Cuando oigo hablar de líneas rojas, es decir, una media de seiscientas veces al día, se forma en mi cabeza la imagen mental de la cancha del polideportivo de mi barrio. Menudos cristos me montaba entre el galimatías de demarcaciones superpuestas. No había forma de saber si tu colosal internada por la banda discurría verdaderamente dentro de los límites del campo de futbito o si echabas el bofe inútilmente por el terreno dispuesto para el balonmano, el basket, el voley o el tenis. Me da que hoy vivimos instalados en la misma confusión de lindes, con el agravante de que no nos jugamos unas cañas, como en aquellas pachangas entre amigos, sino algo de bastante más enjundia.

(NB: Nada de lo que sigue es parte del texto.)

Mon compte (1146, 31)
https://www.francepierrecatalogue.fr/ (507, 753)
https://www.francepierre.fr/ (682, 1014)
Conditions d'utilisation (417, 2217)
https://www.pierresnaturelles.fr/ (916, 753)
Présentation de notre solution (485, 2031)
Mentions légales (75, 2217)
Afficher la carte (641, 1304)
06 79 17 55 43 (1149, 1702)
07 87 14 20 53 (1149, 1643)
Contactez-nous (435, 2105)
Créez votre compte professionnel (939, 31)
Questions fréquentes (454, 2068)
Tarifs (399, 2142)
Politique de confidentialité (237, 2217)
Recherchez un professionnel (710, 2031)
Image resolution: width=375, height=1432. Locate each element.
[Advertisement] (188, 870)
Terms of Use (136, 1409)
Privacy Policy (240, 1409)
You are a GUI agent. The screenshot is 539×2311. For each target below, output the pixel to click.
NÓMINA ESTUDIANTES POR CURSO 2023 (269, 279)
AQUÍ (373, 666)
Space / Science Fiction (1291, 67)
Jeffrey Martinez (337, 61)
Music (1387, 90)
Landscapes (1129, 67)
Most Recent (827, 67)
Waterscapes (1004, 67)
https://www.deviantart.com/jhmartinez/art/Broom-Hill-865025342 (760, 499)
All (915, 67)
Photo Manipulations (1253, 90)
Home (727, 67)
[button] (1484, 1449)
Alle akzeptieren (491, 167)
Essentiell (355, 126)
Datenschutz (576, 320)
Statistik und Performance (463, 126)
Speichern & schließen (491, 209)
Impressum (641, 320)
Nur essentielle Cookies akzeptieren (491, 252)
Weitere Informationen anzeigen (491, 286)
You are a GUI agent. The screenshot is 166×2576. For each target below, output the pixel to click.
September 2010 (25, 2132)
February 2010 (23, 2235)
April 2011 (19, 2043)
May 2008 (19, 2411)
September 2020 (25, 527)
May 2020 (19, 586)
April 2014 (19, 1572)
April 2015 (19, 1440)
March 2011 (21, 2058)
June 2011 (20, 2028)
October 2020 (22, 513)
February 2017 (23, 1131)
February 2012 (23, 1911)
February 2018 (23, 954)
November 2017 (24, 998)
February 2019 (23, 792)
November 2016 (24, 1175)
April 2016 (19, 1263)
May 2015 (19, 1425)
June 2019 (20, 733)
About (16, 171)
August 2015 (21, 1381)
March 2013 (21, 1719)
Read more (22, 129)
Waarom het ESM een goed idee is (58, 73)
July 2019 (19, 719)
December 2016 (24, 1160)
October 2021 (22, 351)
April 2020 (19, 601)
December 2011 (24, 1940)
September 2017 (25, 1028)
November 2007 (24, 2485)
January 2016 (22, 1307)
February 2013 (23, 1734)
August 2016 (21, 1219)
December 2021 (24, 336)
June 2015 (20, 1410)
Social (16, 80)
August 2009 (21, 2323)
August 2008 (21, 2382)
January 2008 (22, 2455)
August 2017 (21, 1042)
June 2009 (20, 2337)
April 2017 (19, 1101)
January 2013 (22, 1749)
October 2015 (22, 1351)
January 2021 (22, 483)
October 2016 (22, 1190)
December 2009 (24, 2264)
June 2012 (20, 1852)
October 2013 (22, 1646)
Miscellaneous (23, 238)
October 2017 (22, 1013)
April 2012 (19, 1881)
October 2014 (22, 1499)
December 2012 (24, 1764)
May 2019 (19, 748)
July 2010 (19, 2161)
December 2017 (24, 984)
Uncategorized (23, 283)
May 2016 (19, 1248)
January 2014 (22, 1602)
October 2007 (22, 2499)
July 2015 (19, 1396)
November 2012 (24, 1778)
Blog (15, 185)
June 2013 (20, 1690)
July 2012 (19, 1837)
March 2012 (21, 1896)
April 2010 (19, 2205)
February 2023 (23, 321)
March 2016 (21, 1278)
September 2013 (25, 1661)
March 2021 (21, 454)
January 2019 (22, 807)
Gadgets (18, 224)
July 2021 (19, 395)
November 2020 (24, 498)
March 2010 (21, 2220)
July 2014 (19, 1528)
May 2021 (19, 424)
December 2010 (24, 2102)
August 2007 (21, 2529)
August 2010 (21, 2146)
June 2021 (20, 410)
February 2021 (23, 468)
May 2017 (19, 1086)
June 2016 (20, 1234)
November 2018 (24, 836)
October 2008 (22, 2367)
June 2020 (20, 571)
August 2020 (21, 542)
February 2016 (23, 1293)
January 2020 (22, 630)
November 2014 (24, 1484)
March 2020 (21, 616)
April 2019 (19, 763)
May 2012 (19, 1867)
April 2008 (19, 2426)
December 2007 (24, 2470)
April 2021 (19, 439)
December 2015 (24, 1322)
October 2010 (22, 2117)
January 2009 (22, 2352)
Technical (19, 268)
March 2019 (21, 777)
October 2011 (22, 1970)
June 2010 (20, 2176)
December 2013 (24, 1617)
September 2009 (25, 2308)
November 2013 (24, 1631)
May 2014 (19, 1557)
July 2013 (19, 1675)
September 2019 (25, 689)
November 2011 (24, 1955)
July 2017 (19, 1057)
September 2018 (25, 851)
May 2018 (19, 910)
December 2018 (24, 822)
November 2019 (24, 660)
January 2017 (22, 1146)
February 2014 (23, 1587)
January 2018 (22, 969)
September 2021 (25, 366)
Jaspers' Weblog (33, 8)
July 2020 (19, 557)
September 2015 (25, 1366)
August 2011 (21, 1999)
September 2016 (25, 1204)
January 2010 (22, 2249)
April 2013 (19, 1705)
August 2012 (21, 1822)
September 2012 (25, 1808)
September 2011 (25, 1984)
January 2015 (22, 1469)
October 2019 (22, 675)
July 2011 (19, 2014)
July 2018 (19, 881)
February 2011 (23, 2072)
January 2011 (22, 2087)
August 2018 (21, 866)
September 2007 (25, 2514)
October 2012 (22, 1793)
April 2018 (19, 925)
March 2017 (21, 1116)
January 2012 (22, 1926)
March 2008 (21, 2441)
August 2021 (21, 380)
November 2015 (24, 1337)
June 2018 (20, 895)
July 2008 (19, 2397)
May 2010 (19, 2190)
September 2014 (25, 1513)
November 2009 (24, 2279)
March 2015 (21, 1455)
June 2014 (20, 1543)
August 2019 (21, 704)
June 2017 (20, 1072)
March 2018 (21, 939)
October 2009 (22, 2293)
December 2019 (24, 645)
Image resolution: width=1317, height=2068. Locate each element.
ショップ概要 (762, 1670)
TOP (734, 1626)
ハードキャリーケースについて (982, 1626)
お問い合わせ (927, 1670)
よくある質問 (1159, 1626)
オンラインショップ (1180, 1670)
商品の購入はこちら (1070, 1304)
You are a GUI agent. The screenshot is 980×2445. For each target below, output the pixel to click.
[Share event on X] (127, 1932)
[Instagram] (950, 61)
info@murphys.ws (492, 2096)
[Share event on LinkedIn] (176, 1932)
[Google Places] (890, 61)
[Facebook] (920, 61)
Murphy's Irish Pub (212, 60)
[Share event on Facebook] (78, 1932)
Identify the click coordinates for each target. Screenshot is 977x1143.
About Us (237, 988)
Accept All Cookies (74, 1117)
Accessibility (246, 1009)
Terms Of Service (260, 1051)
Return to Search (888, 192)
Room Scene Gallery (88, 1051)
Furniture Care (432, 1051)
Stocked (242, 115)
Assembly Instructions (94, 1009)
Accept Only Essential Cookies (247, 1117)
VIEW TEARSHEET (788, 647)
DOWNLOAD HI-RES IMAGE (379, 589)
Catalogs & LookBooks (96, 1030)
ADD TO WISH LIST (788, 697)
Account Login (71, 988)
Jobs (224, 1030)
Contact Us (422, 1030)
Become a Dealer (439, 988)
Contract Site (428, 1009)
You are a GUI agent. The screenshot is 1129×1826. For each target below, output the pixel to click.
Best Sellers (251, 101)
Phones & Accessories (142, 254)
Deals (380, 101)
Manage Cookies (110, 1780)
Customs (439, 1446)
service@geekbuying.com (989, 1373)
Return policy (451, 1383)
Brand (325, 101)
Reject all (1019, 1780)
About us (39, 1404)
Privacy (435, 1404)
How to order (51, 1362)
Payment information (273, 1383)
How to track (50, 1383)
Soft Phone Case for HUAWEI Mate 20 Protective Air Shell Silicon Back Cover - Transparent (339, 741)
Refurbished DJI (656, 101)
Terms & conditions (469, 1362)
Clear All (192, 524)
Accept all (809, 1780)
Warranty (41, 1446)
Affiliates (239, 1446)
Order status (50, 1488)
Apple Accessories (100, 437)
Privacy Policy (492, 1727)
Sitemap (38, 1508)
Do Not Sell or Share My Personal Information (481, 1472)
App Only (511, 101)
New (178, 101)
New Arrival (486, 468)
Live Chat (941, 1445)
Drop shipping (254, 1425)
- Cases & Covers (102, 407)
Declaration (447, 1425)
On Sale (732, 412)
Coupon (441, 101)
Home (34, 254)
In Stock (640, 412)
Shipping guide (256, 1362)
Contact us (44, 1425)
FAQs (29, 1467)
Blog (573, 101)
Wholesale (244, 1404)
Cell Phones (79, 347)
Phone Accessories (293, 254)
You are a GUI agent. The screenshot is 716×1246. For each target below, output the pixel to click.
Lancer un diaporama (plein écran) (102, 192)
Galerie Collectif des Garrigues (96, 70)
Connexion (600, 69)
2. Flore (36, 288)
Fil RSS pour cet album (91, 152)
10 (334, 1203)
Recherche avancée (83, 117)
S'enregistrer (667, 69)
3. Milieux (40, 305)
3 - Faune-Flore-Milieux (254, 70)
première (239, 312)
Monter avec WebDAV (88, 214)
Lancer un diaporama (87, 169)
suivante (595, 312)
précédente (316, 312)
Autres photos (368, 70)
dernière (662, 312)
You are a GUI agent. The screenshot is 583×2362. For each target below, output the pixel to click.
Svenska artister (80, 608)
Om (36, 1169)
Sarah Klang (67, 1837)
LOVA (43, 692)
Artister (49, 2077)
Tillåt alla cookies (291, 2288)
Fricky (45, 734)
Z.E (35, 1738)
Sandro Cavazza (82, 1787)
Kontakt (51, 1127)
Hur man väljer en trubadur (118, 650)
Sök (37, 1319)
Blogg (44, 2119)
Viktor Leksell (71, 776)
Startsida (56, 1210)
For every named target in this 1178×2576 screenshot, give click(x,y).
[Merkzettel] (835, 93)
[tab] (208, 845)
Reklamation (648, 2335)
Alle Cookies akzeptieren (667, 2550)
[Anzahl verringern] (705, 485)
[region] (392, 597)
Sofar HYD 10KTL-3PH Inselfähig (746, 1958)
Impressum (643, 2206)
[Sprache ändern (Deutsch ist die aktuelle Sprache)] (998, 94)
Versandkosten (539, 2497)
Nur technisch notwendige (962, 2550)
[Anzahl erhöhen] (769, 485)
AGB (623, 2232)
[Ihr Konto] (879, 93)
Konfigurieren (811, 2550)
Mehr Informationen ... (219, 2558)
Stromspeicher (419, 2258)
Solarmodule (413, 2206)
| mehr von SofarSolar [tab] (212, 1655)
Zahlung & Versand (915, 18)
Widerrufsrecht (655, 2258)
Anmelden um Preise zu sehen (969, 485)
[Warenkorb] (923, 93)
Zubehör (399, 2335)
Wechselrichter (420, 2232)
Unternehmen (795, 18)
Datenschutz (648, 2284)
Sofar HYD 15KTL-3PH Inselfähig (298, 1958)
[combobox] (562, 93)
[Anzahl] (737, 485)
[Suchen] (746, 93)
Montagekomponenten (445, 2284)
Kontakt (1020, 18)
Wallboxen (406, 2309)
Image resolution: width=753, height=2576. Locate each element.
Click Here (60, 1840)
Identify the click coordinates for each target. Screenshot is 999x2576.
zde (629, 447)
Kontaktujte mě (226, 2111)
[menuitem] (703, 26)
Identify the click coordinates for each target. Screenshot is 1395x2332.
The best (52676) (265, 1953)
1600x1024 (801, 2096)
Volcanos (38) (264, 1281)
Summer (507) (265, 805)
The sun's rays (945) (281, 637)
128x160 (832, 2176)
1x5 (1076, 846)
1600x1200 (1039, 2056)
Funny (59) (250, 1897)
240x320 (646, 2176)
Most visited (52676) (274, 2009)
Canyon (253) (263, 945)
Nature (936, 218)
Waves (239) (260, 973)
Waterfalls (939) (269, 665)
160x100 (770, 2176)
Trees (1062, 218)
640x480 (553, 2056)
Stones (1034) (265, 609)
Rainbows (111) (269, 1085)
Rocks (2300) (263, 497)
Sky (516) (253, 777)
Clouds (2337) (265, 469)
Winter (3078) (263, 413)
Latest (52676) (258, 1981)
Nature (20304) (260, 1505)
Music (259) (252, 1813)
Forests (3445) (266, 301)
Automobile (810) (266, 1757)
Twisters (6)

Cierto que también cabe pensar que es un caos voluntario y que no hay la menor intención de clarificar qué diablos queremos decir con la manida expresión. Es muy cómodo refugiarse en los sobreentendidos. Si gobiernas, quedas de cine prometiendo no traspasar la frontera maldita bajo ningún concepto, aunque tienes el inconveniente de que casi nadie te va a creer. Si estás enfrente, la cosa se pone mejor porque ni la realidad ni las arcas vacías te van a suponer un obstáculo a la hora de reclamar con voz grave y hueca el respeto a las sacrosantas líneas rojas.

Donde a unos y a otros les entran los titubeos y el oscurantismo es a la hora de entrar en detalles sobre lo que es y deja ser auténticamente intocable. Se conforman con ideas vagas y mantras resultones: la sanidad, la educación, los servicios sociales, el empleo público. Irreprochable en teoría. Sonar, desde luego, suena muy bien. De hecho, es lo que cualquiera quiere escuchar, ¿pero nadie se atreve a concretar un poco más? Más que nada, porque toda esa retahíla representa exactamente lo que ya teníamos. Y sabemos que no es posible mantenerlo en su integridad, ¿verdad que? Tal vez debería haber empezado por esta ingenua pregunta cuya respuesta, sospecho, es que no.

Luis Miguel pernocta al raso

Los números ocultan las caras, los nombres y las historias que hay detrás. Mil setecientos parados más en Euskal Herria en septiembre hasta sumar 172.000. Cuatro millones en el conjunto del Estado. No es un buen dato pero tampoco es tan malo, dice la anunciadora de las cifras, seguramente sin la menor mala intención y hasta con una calculadora científica de esas que nunca aprendimos a usar los de letras y un puñado de fórmulas macroeconómicas que podrían demostrar que tiene razón. Unas gráficas en colorines con sus parábolas y sus letras griegas bien puestitas serían capaces de probar que vamos camino de la recuperación.

La pena es que no pueda tirar de esa aritmética etérea y milagrosa un hombre llamado Luis Miguel Santamaría. Hasta junio vivió -es decir, sobrevivió- de la ayuda de 420 euros que este paraíso del bienestar limosnea a quienes han agotado la prestación por desempleo. Cuando perdió incluso eso, se quedó también sin techo y no tuvo más opción que coger cuatro mantas y refugiarse, junto a su hijo adolescente, en la única propiedad que le quedaba, un desvencijado coche granate aparcado en Sestao. Ahí pasaron el verano y tal vez podrían haber seguido hoy en el utilitario-patera de no ser porque las eficientes autoridades municipales tomaron cartas en el asunto. ¿Procuraron a Luis Miguel y a su hijo un lugar más digno donde pernoctar? Más bien no. Precintaron el destartalado vehículo y lo retiraron de la vía pública. Todo, por supuesto, con arreglo a la normativa legal vigente.

Incómoda realidad

Comprendo lo desasosegante que es leer esta historia en compañía de un cortado y un croasán a la plancha con mermelada, pero forma parte de la misma realidad por la que transitamos todos los días. No era mi voluntad ponerles mal cuerpo ni hacer que se sintieran culpables -no lo son, por descontado- o despertarles la angustia que da pensar que basta con que vengan mal dadas durante tres o cuatro meses para caer en una pesadilla como la que viven Luis Miguel y su hijo. Tampoco pretendía llamarlos a las barricadas.

Sólo quería -y no es la primera vez que lo intento en esta columna- llamar su atención sobre lo que se esconde tras esas cifras con las que hacemos malabares en los medios de comunicación. Ni más ni menos que personas. Algunas, como el protagonista del episodio que les acabo de narrar, terminan durmiendo al raso porque la autoridad municipal es implacable con los vehículos indebidamente aparcados en sus dominios e insensible hacia los verdaderos problemas de sus vecinos.